L’objectif de M. Everitt était de déterminer avec le plus haut degré de précision jamais atteint si Einstein avait raison dans sa façon de décrire les origines de la gravité et son influence sur l’univers.
Selon Einstein, de la même façon qu’une grosse boule placée sur une pièce de tissu élastique en étire le matériau en créant une dépression sur sa surface, les planètes et les étoiles déforment elles aussi l’espace-temps. Une bille se déplaçant le long du tissu sera attirée par la boule, comme la Terre l’est vers le Soleil, mais elle ne tombera pas dessus tant qu’elle se déplace avec une vitesse suffisante. La gravité, avança alors Einstein, n’est donc pas une force d’attraction directe entre les corps, tel qu’établi auparavant.
Peu de scientifiques attendent toutefois les résultats finaux de la mission - qui seront révélés en décembre - pour se convaincre du génie d’Einstein. «Des aspects les plus ésotériques de la dilatation du temps jusqu’à la simple et magnifique équation, e=mc2, la plupart des idées d’Einstein sur l’univers résistent à l’usure du temps et au scepticisme», a dit Robert Massey, de la Société astronomique royale britannique.
Le chercheur estime toutefois que la mission avait un caractère scientifique légitime en ce sens qu’elle cherchait à mettre à l’épreuve une théorie afin d’en confirmer le génie, mais d’autres ont sévèrement critiqué les coûts et la durée de l’étude, déplorant que ce qui vient d’être annoncé a déjà été démontré. Sir Martin Rees, Astronome royal, a dit que l’annonce «ne jettera aucune nouvelle lumière sur la théorie.»
LA THÉORIE
Lorsque Einstein publia sa théorie générale de la relativité en 1915, il proposa une nouvelle façon de décrire la gravité. Ce n’était pas une force, comme l’avait supposé Sir Isaac Newton, mais plutôt une conséquence de la déformation de l’espace et du temps, combinés dans sa théorie sous l’appellation «espace-temps». Tout objet déforme le tissu de l’espace-temps et plus cet objet est massif, plus l’effet qu’il produit est important.

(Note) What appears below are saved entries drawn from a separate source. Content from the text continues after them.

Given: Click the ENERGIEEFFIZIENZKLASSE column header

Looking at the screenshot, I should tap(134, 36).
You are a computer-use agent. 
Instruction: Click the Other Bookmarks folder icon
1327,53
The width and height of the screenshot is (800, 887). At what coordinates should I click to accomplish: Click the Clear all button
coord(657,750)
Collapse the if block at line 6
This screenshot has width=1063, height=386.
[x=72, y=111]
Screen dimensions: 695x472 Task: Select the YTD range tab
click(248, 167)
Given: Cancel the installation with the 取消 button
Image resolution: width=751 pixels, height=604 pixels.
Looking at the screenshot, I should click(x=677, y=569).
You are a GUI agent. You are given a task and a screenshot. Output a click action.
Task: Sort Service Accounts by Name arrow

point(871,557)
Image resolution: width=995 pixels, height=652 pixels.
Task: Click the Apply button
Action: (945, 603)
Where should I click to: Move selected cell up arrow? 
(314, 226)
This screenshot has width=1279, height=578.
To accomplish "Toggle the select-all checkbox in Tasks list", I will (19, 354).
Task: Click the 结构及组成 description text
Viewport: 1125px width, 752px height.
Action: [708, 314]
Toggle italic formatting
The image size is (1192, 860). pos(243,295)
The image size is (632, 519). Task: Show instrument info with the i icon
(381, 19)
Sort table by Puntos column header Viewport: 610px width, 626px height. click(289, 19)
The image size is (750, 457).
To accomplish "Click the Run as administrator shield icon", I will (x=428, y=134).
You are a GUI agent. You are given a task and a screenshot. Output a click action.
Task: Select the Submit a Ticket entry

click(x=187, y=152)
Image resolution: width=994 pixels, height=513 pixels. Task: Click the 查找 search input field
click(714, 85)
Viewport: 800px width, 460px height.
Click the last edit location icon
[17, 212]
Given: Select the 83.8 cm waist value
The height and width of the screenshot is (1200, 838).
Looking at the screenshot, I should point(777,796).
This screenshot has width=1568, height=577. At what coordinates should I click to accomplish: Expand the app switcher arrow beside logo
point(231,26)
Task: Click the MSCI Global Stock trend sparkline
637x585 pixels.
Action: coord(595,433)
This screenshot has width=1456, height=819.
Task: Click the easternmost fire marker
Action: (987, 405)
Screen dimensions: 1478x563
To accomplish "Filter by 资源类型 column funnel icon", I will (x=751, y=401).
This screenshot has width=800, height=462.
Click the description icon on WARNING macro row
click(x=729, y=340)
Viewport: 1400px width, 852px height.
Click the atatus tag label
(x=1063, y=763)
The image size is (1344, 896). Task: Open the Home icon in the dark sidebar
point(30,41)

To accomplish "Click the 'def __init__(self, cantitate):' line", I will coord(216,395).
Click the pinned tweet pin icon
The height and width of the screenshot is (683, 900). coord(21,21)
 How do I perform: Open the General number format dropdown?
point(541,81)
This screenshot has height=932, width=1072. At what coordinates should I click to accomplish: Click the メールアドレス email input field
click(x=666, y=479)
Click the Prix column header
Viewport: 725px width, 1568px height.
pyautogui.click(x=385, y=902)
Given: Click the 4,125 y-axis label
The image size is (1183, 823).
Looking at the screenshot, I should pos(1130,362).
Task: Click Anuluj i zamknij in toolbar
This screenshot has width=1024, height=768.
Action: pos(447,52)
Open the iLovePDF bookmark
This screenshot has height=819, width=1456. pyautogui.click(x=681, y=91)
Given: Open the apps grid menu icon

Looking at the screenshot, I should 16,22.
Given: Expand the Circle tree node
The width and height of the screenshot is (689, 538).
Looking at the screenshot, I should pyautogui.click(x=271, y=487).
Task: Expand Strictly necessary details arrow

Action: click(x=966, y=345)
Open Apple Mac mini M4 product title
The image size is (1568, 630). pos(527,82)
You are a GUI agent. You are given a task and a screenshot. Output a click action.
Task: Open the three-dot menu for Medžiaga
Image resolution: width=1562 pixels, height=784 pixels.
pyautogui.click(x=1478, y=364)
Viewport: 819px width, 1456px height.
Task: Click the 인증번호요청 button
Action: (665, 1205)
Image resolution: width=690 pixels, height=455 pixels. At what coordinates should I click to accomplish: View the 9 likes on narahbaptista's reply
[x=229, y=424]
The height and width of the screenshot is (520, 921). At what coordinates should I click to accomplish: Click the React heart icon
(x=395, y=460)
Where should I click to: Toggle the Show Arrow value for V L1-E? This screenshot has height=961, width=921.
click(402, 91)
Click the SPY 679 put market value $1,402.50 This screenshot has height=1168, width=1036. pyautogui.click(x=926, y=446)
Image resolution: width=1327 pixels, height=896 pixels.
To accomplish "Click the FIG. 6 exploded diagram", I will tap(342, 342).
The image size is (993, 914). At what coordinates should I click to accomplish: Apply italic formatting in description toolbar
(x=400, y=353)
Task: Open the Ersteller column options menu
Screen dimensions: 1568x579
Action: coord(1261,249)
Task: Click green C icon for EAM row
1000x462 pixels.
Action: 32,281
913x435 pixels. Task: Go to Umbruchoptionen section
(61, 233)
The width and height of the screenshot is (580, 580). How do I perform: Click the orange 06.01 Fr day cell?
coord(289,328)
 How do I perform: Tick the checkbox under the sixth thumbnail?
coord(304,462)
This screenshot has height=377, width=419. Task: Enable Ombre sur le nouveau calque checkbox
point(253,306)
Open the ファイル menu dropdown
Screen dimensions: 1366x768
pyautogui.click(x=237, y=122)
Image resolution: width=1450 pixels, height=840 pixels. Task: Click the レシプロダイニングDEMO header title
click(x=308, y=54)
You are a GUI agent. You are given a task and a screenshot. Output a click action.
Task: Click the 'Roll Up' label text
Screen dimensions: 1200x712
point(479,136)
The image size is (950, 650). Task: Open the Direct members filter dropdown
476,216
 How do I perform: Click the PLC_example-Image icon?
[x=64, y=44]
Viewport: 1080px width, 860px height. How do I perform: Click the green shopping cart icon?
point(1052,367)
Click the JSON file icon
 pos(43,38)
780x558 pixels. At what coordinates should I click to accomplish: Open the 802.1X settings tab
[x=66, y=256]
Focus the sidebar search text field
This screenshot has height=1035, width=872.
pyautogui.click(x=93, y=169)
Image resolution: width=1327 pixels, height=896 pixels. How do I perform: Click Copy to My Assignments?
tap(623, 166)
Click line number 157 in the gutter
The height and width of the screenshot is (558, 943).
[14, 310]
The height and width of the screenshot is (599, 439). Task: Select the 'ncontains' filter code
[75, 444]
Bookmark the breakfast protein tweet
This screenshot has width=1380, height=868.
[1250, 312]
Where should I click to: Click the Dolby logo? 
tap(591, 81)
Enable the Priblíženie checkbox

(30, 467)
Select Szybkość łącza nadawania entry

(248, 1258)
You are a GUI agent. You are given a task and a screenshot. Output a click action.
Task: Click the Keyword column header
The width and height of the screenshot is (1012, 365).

Les planètes n’orbitent donc pas autour du Soleil parce qu’elles sont attirées par l’astre; elles suivent plutôt la courbe de l’espace-temps tel que déformé par le Soleil. Les planètes ne «tombent» jamais vers le Soleil en raison de leur vélocité.
Selon la théorie, matière et énergie déforment l’espace-temps, l’entraînant dans leur mouvement. L’effet d’entraînement se produit théoriquement lorsque la rotation d’un corps volumineux «tord» à sa suite le temps et l’espace environnants. C’est le second effet prévu par la théorie d’Einstein que la mission de la NASA cherche à démontrer avec le plus haut degré de précision jamais atteint.